Chapter 31 Exercises
Exercise 1: Email A/B Test Design
The Garza campaign needs to send a fundraising email about a new poll showing the race within three points. Design an A/B test for this email.
Part A: Write two subject line options to test. For each, explain the psychological principle you are applying (urgency, social proof, curiosity, personalization, etc.) and predict which you expect to perform better and why.
Part B: Beyond the subject line, identify two other elements of the email you would want to test (e.g., sender name, CTA button text, suggested donation amounts). For each, describe the two variants and your hypothesis about which will perform better.
Part C: The campaign's email list has 142,000 subscribers. Design the statistical structure of your test: What sample size will you use for each variant? How long will you run the test before selecting a winner? How will you determine statistical significance? (You may calculate using a standard conversion rate of 2.3% and a target confidence level of 95%.)
Exercise 2: Platform Audit
Select a current U.S. Senate or gubernatorial candidate of your choice and conduct a platform-by-platform digital audit.
Review their presence on: 1. Facebook 2. Instagram 3. X/Twitter 4. TikTok (if present) 5. YouTube
For each platform, document: - Follower/subscriber count - Posting frequency (how many posts in the last 7 days) - Average engagement rate (likes + comments + shares ÷ followers) - Content mix (video vs. image vs. text) - Evidence of paid promotion (look for "Sponsored" labels) - Your assessment of content quality and strategy
Synthesis: Write a 300-word assessment of the candidate's digital strategy strengths and weaknesses. If you were advising the campaign, what would you change?
Exercise 3: Social Listening Analysis
The Garza campaign's social listening tool shows the following data over the past seven days:
| Day | Garza Mentions | Whitfield Mentions | Garza Sentiment (% positive) | Whitfield Sentiment (% positive) |
|---|---|---|---|---|
| Mon | 1,247 | 982 | 61% | 55% |
| Tue | 1,389 | 1,104 | 59% | 52% |
| Wed | 3,821 | 1,891 | 44% | 58% |
| Thu | 2,203 | 2,441 | 51% | 64% |
| Fri | 1,654 | 3,109 | 48% | 71% |
| Sat | 1,201 | 2,876 | 50% | 68% |
| Sun | 987 | 2,041 | 53% | 63% |
Part A: Something happened on Wednesday. The spike in Garza mentions with declining sentiment suggests a negative story emerged. What could cause this pattern? Generate three hypotheses.
Part B: From Thursday onward, Whitfield is outperforming Garza in both volume and sentiment. As Nadia Osei, what urgent actions would you recommend to the campaign?
Part C: The data shows Garza's positive sentiment on Monday and Tuesday was higher than Whitfield's. Does this mean Garza was "winning" the digital conversation those days? What additional data would you need to make that assessment?
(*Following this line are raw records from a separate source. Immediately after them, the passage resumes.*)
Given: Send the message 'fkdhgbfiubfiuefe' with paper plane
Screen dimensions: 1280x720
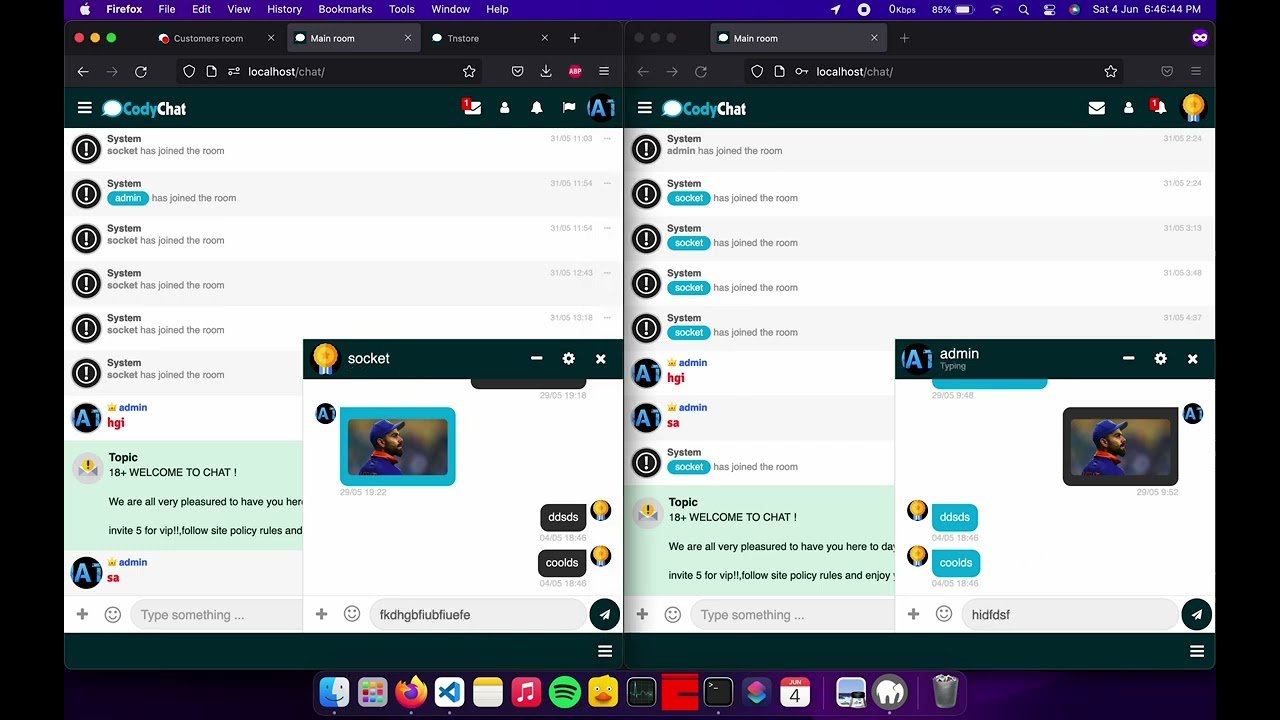Looking at the screenshot, I should click(605, 614).
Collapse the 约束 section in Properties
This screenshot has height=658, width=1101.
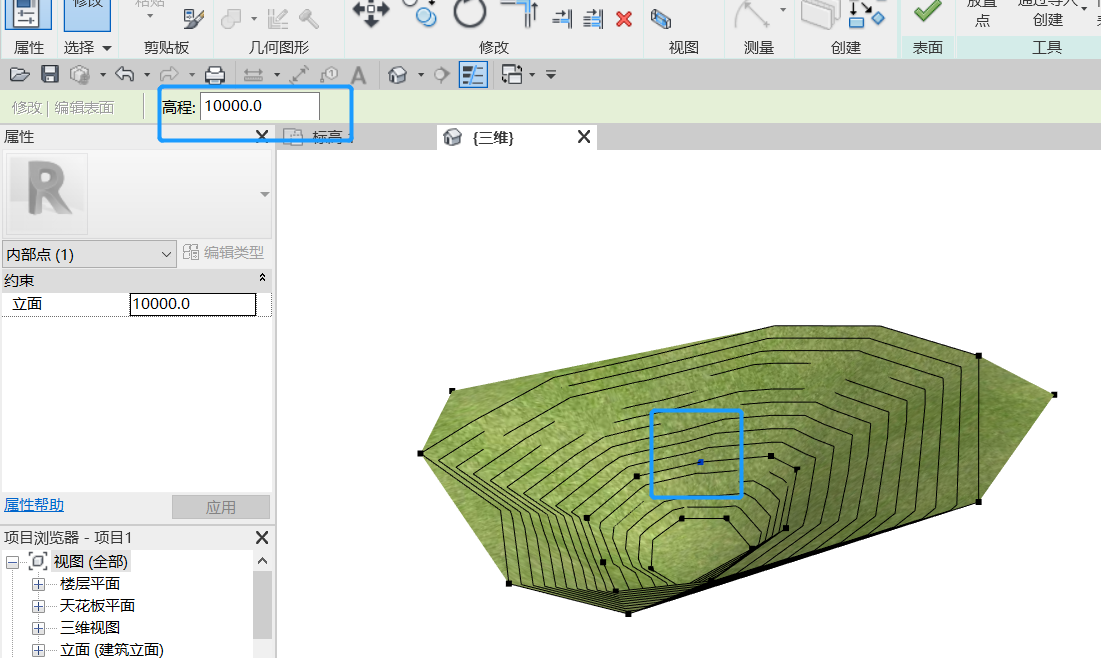tap(262, 278)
Exercise 4: Digital Budget Allocation
A challenger candidate for a competitive U.S. House seat has a total digital budget of $320,000 for the final 8 weeks of a general election campaign. The district is suburban, with voters aged 25–65, and the candidate is running on healthcare and housing affordability issues. The opponent is the incumbent with strong name recognition.
Design a digital budget allocation. For each channel, specify: 1. Dollar amount and percentage of budget 2. Primary goal (fundraising, persuasion, mobilization, list building) 3. Key targeting strategy 4. How you will measure success
Your allocation must cover at minimum: Facebook/Instagram advertising, Google/search, programmatic display, YouTube/streaming, and email/SMS acquisition. You may include additional channels.
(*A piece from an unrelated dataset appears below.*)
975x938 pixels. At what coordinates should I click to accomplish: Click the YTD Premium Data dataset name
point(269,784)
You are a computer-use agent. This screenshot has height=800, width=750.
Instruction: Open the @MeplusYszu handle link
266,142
Justify your allocation in a 200-word strategic memo explaining your top priorities and tradeoffs.
Exercise 5: The Authenticity Paradox Case Study
Read the following scenario and respond to the questions below.
A campaign for a state treasurer candidate has hired a nationally recognized digital firm with an impressive record. The firm recommends a TikTok strategy involving "authentic" content showing the candidate "being herself" — including scripted scenarios designed to appear spontaneous, including a scripted "impromptu" conversation with a barista about her parents' retirement savings. The digital director from the firm argues that the content is "authentic in spirit even if produced in execution." The campaign manager is uncomfortable but doesn't want to second-guess the expensive consultants.
Questions: 1. Is the firm's characterization of the content as "authentic in spirit" persuasive? What are its merits and limitations? 2. What are the practical risks of the approach if audiences perceive the content as performed rather than genuine? 3. How would you advise the campaign manager? What alternative approaches might achieve the campaign's goals without the authenticity risk? 4. Is there an ethical dimension to this scenario beyond strategic risk? Explain.